The Three Skills to Teach
1. Writing Good Specs
Most failed AI interactions stem from vague requests. Teach your team to write specs that include:
- What the code should do (behavior, not implementation)
- What inputs it receives
- What outputs it produces
- Edge cases to handle
- What NOT to do
2. Iterating Effectively
AI rarely gets it right the first time. Teach:
- How to give feedback that improves the next attempt
- When to refine vs. when to start over
- How to break large tasks into smaller ones
3. Verification
AI code needs review. Teach:
- How to read AI-generated code critically
- What patterns to watch for
- How to use tests to verify behavior
- When to trust and when to verify manually
Common Mistakes to Address
Over-trusting output: Some engineers accept AI code without reading it. This causes bugs and erodes trust when issues surface later.
Under-utilizing context: Engineers who don’t update CLAUDE.md get worse results and wonder why the tool doesn’t work.
Inconsistent usage: Using AI for some tasks but not others creates gaps. Help team members identify where AI helps most in their workflow.
Measuring Adoption
How do you know if team adoption is working?
Signals That It’s Working
- CLAUDE.md gets updated regularly (check git history)

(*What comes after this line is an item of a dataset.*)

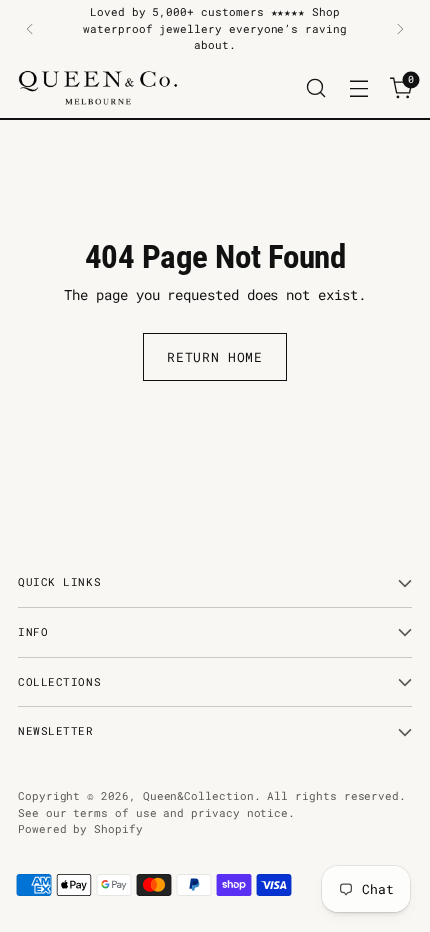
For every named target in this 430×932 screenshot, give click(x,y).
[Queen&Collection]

- Engineers share commands and tips in Slack/chat
- AI-assisted PRs pass review at similar rates to manual PRs
- New team members ask about Claude Code setup in their first week
Signals That It’s Not
- CLAUDE.md hasn’t changed in months
- Same questions get asked repeatedly
- Engineers revert to manual coding for “important” work
- Complaints about AI code quality without attempts to improve context
What to Track
If you want metrics:
- Number of custom commands created/used
- CLAUDE.md update frequency
- Time from task start to PR (with AI vs. without)

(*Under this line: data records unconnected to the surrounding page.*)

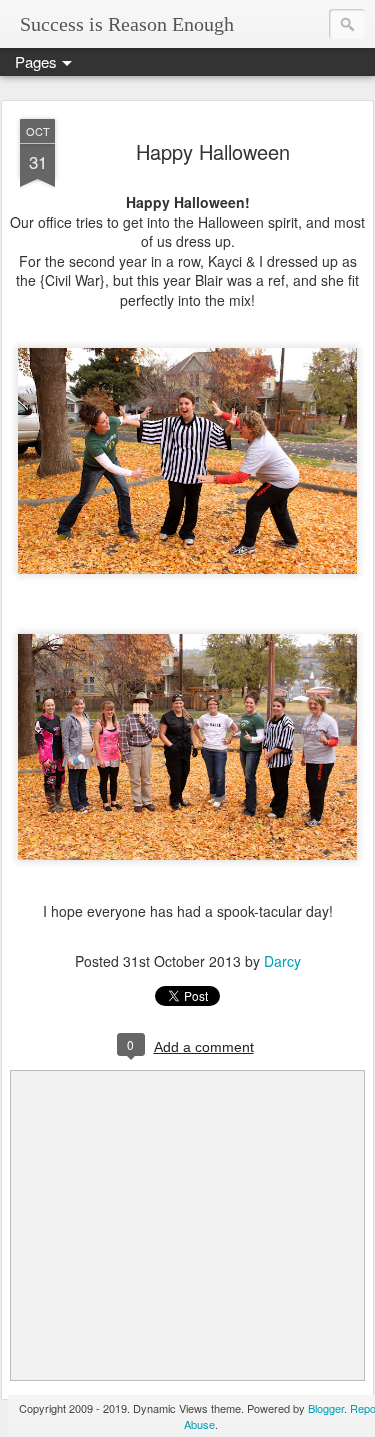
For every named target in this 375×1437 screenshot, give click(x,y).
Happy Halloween (213, 151)
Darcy (282, 961)
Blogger (326, 1408)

- Bug rates in AI-assisted vs. manual code
But don’t over-measure. The goal is better software, not better metrics about AI usage.
Scaling Beyond One Team
If Claude Code works for one team, others will want it. Here’s how to scale:
Central Resources
Create a company-wide resource with:
- Template CLAUDE.md files for different project types
- Shared command library
- Security guidelines
- Training materials
Team Autonomy
Let teams customize their setup. The central resource provides defaults; teams modify for their needs. Force uniformity and you’ll get compliance without buy-in.
Learning Network
Connect Claude Code users across teams:
- Slack channel for tips and questions
- Monthly show-and-tell for useful commands
- Shared doc of lessons learned
The best improvements come from practitioners, not from top-down mandates.
Getting Started
If you’re setting up Claude Code for your team:
-
Week 1: Set up CLAUDE.md with your current conventions. Don’t try to be comprehensive—start with what you know.
-
Week 2: Create 2-3 shared commands for common tasks. Start with code review and PR descriptions.
-
Week 3: Train your early adopters. Have them use it for real work, not toy examples.
-
Week 4: Gather feedback. What’s working? What’s confusing? Update CLAUDE.md and commands based on real usage.
-
Ongoing: Expand to more team members. Keep improving the shared resources based on what you learn.
When You Need Help
Setting up Claude Code for teams is work. You’re building systems, changing habits, and establishing new patterns.
If you want structured guidance, I run workshops that compress this learning into a single day. Your team leaves with a working setup, not just knowledge.
But whether you do it yourself or get help, the principles are the same: consistent context, shared commands, clear security boundaries, and training that builds real skills.
The teams that adopt AI tools well aren’t the ones with the most enthusiasm. They’re the ones who treat it like any other engineering practice: with systems, standards, and continuous improvement.